While America has been focused on the controversy surrounding its President-elect, Trump, South Korea has been facing it’s own presidential problems. In October, news leaked of Park Geun-hye’s close relationship with Choi Soon-sil, a famed cult leader. Citizens across South Korea were in an uproar upon hearing the news and many went to the streets to protest Geun-hye’s continued presidency.
She was eventually accused by the South Korean government of more than a dozen constitutional and legal offenses, including helping Choi Soon-sil extort money from corporations, influence peddling and meddle in state affairs. The National Assembly voted to impeach President Park by a vote of 234 to 56, relieving her of all executive powers and bringing her case to trial.
President Park’s approval rating plunged to an astonishing four percent; the lowest ever among South Korean leaders since democracy was established in the 1980’s. Even elderly conservatives, who once made up her political base, distanced themselves from her. An opinion survey released Thursday showed that about seventy-eight percent of respondents supported Park’s impeachment.

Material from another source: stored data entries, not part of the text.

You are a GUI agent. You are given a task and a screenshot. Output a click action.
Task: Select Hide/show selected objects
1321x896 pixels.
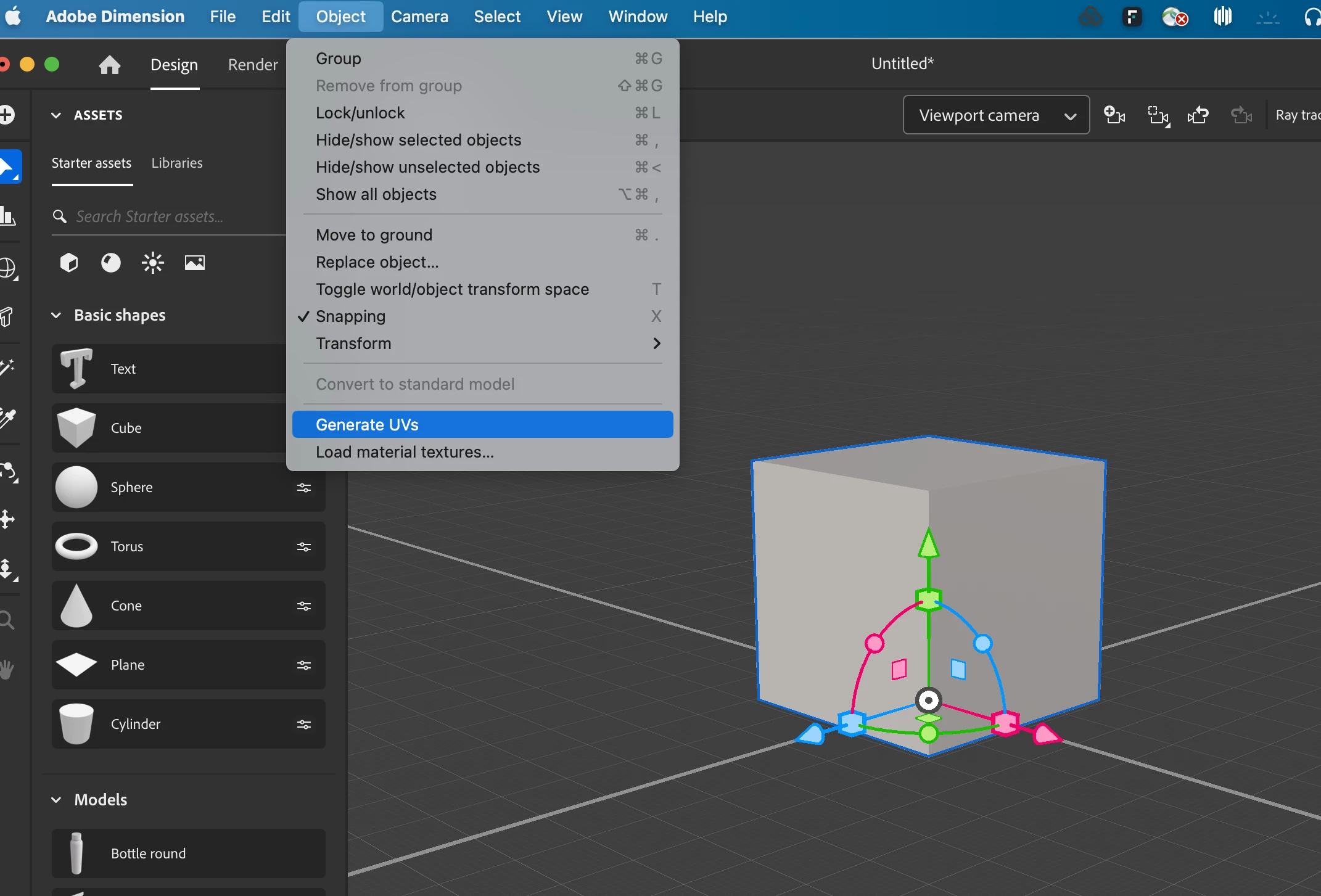pyautogui.click(x=418, y=140)
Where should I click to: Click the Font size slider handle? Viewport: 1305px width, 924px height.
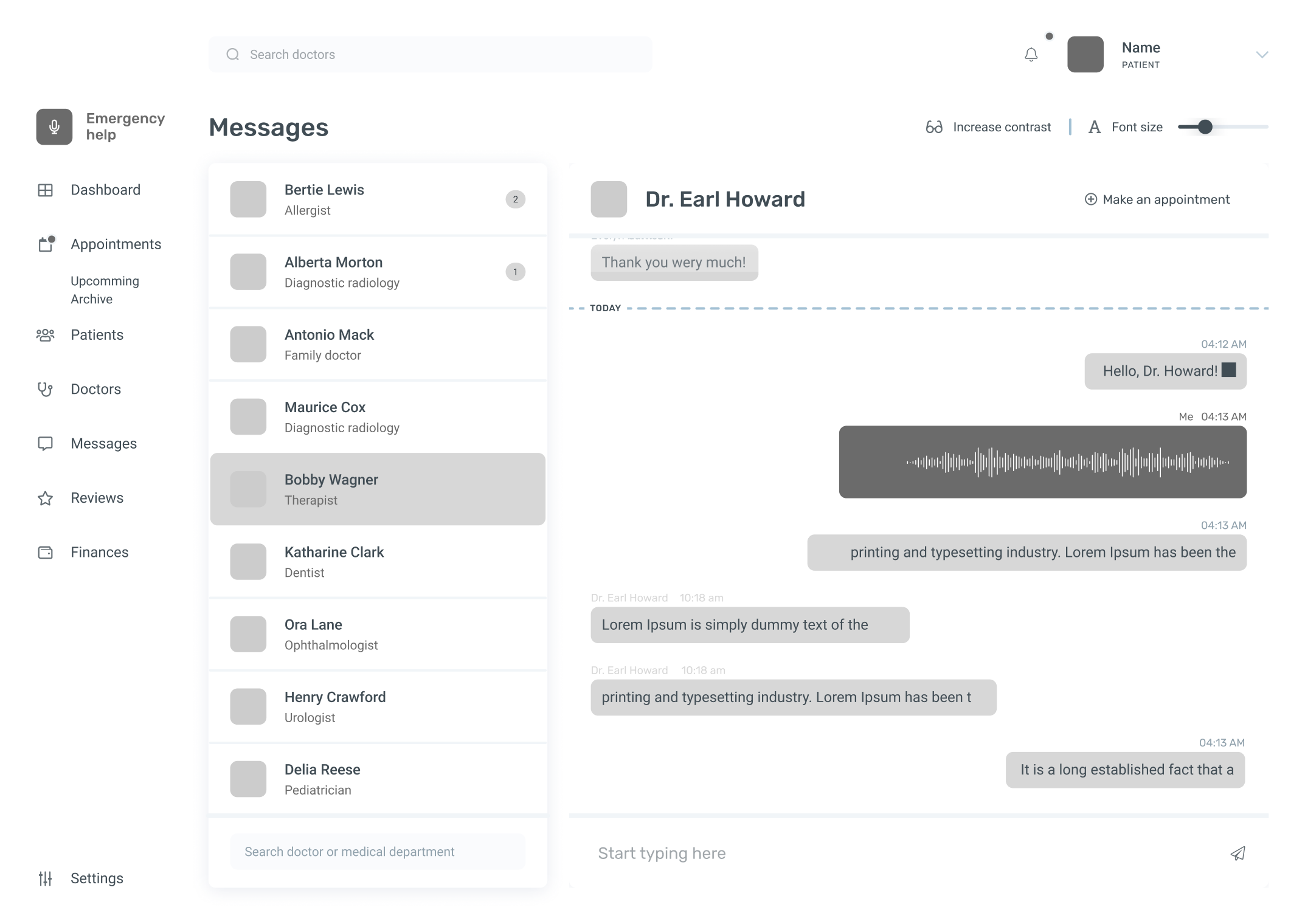tap(1205, 127)
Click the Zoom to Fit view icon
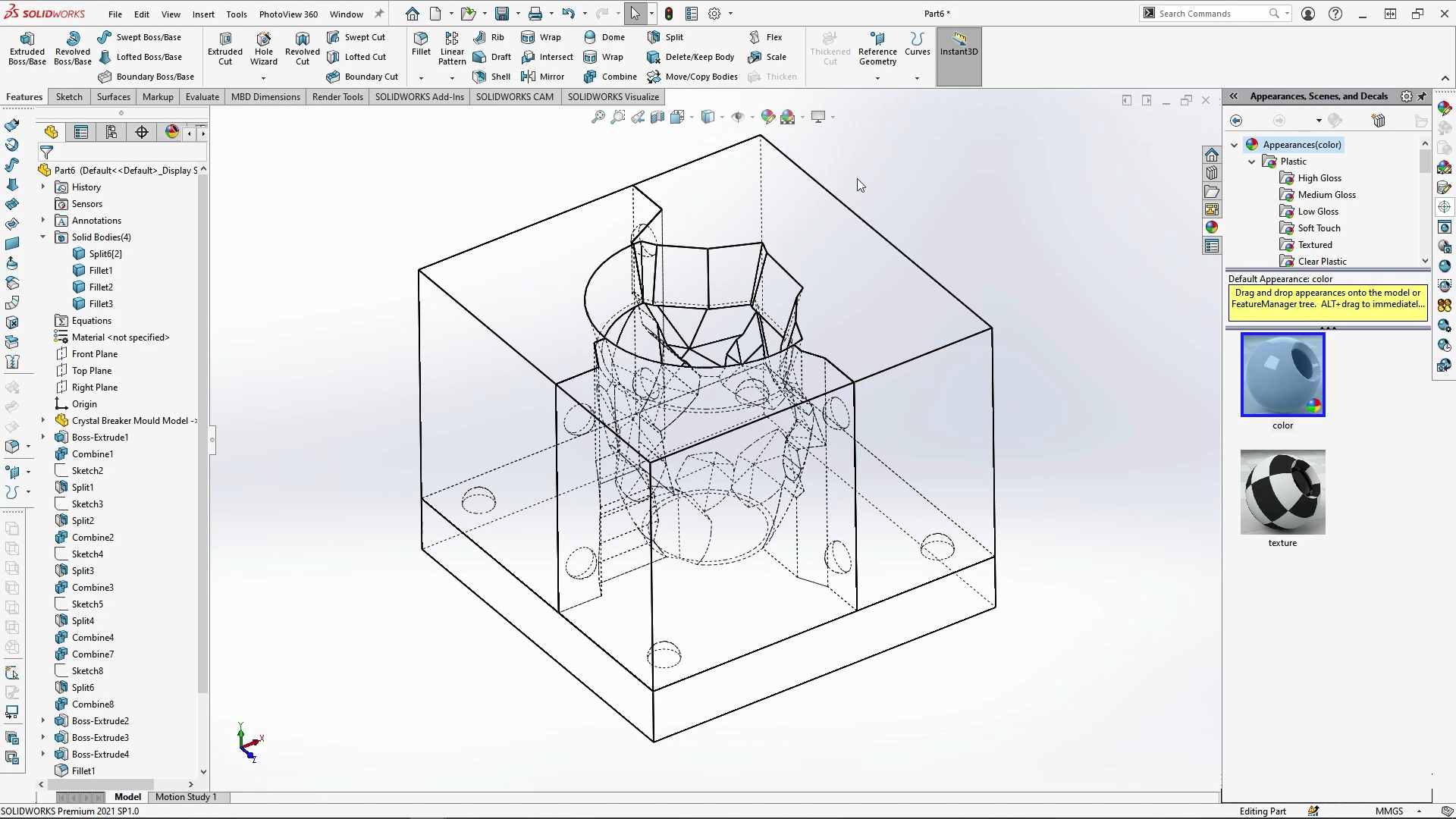Image resolution: width=1456 pixels, height=819 pixels. [598, 117]
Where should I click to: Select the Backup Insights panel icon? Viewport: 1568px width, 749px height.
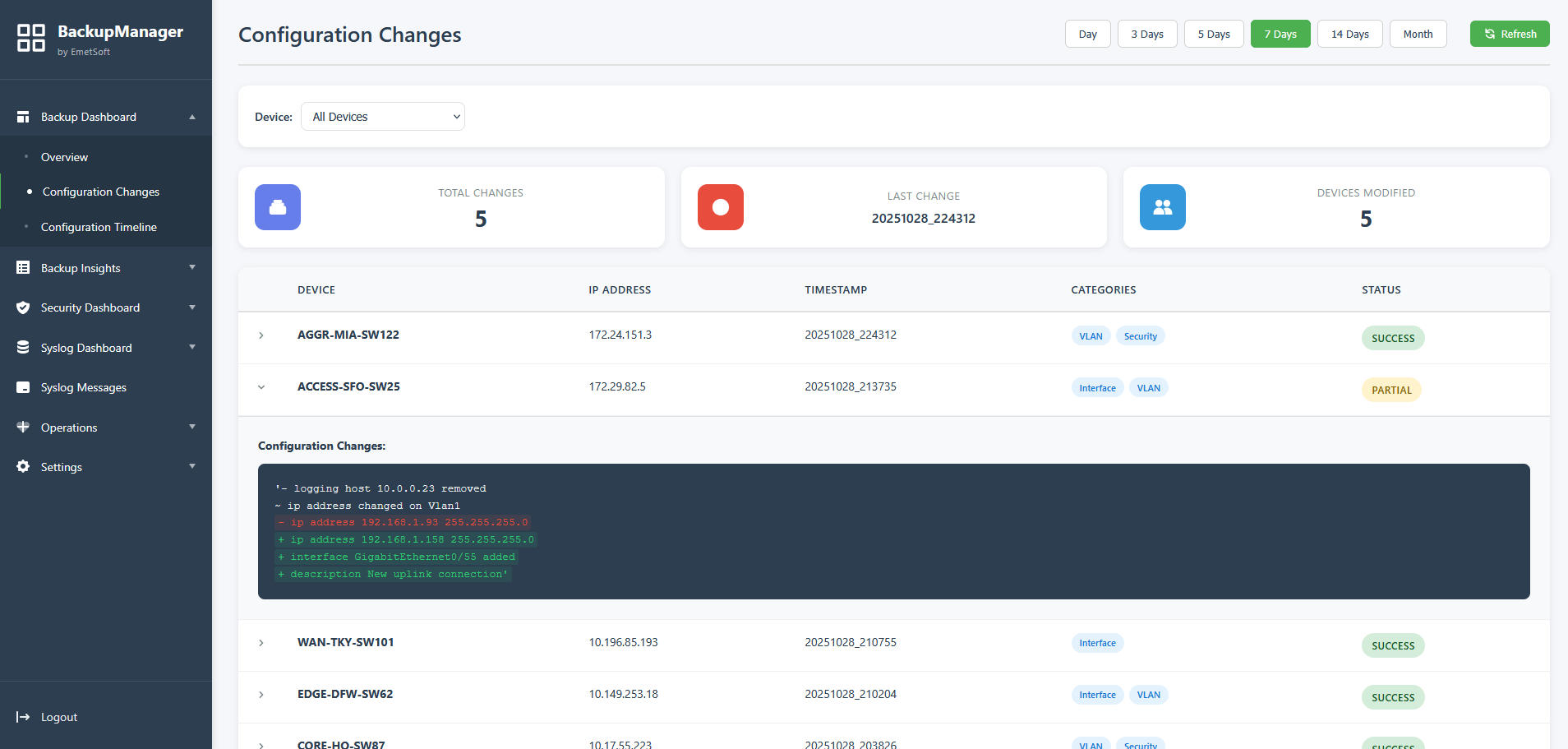click(22, 267)
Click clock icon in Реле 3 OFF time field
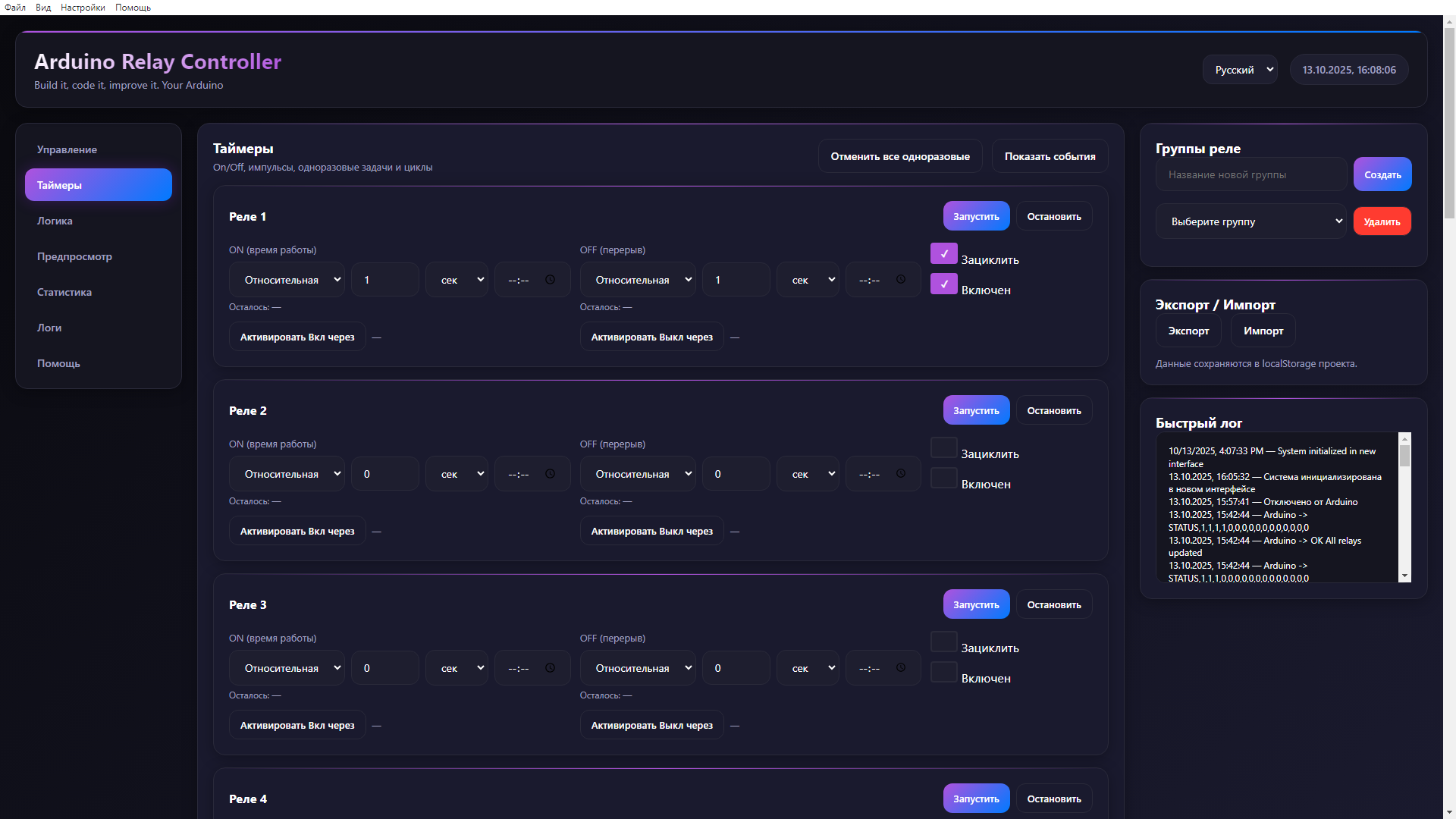 (901, 668)
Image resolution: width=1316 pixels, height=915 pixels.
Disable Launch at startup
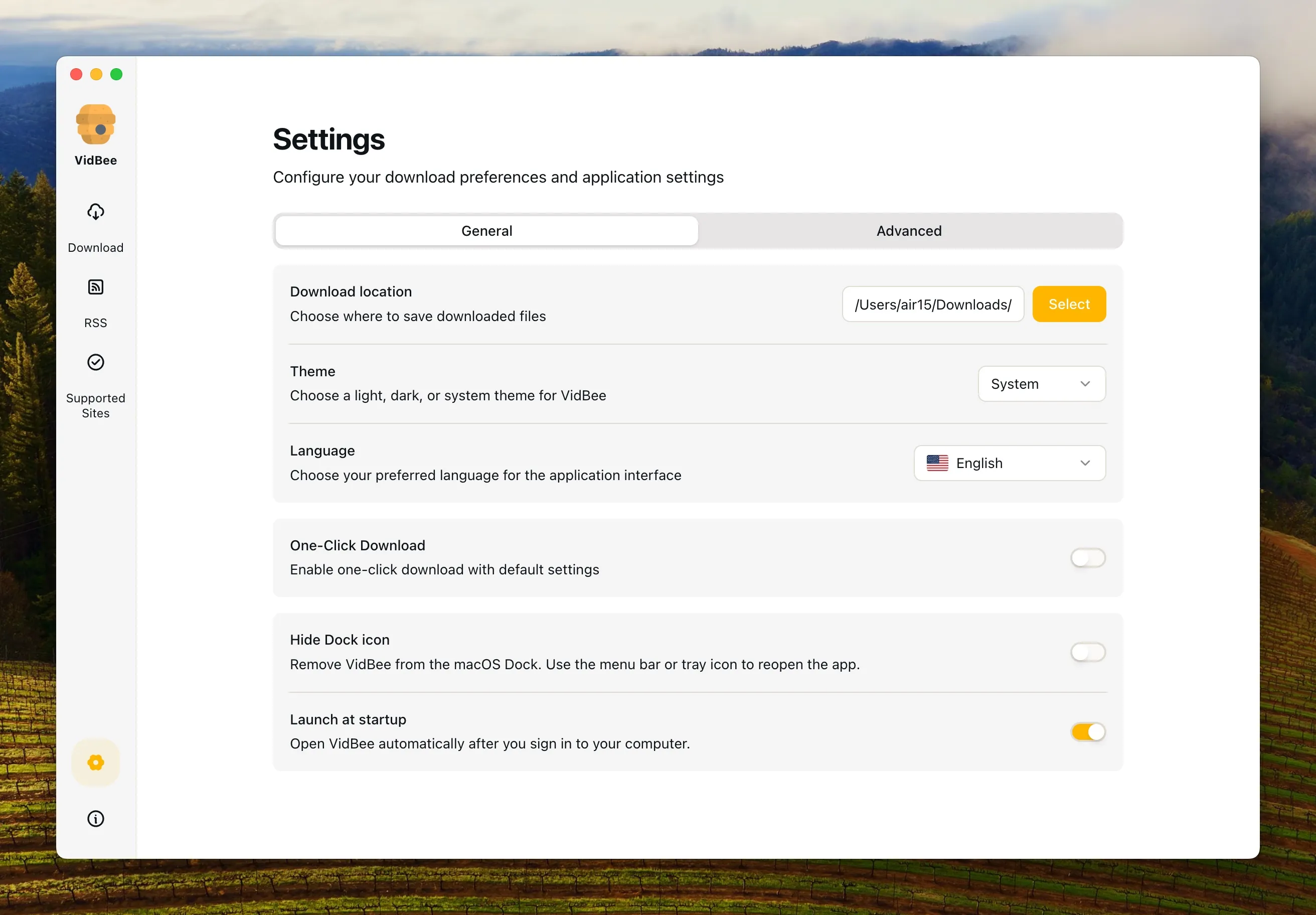1087,731

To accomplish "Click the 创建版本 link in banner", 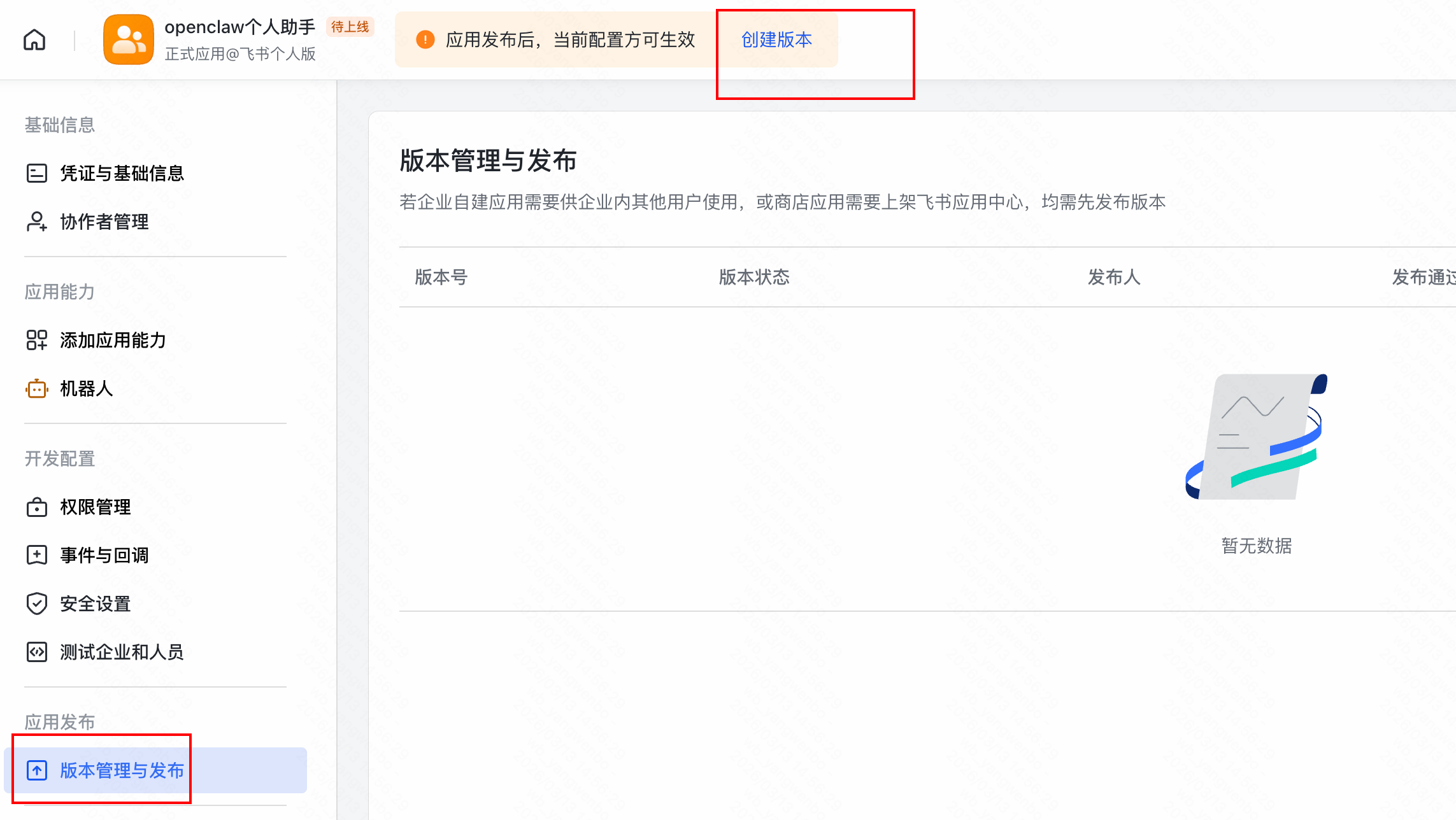I will click(776, 39).
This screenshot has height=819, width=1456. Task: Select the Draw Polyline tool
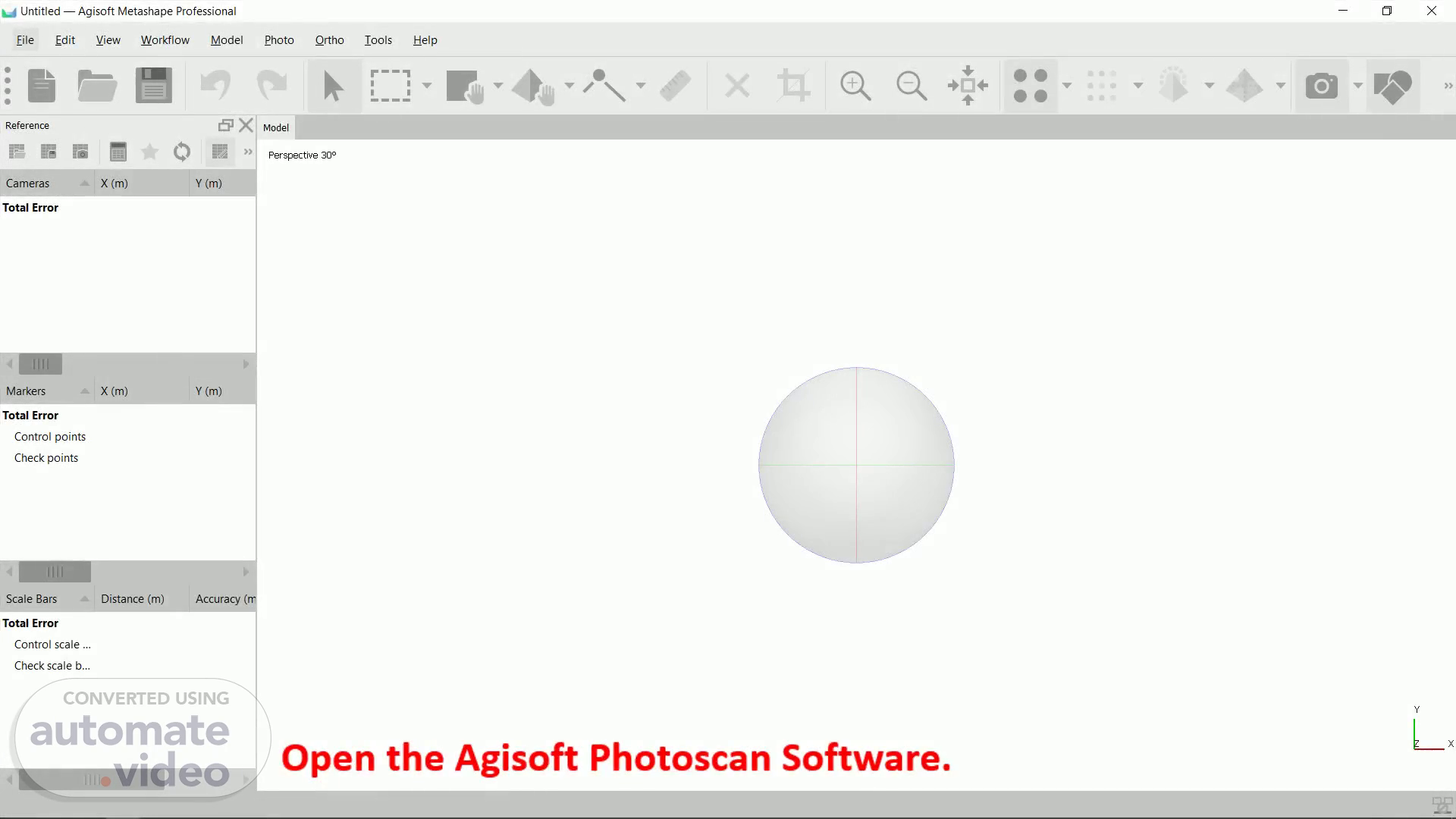click(x=604, y=86)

The last time South Korean lawmakers voted to impeach a president was in 2004, when they accused late liberal President Roh Moo-hyun of minor election law violations and incompetence. The court restored Roh’s powers two months later, ruling that his wrongdoings weren’t serious enough to justify his unseating. The chances of the court reinstating Park are considered low because her charges are much graver.
However, some legal experts say the court might need more than a couple of months to decide. This is because Park’s case is much more complicated than Roh’s and because her lawyers will likely press the court not to uphold the impeachment unless the suspicions against her are proven by the court case. Until then we have to wait to here if Park Geun-hye is proven guilty.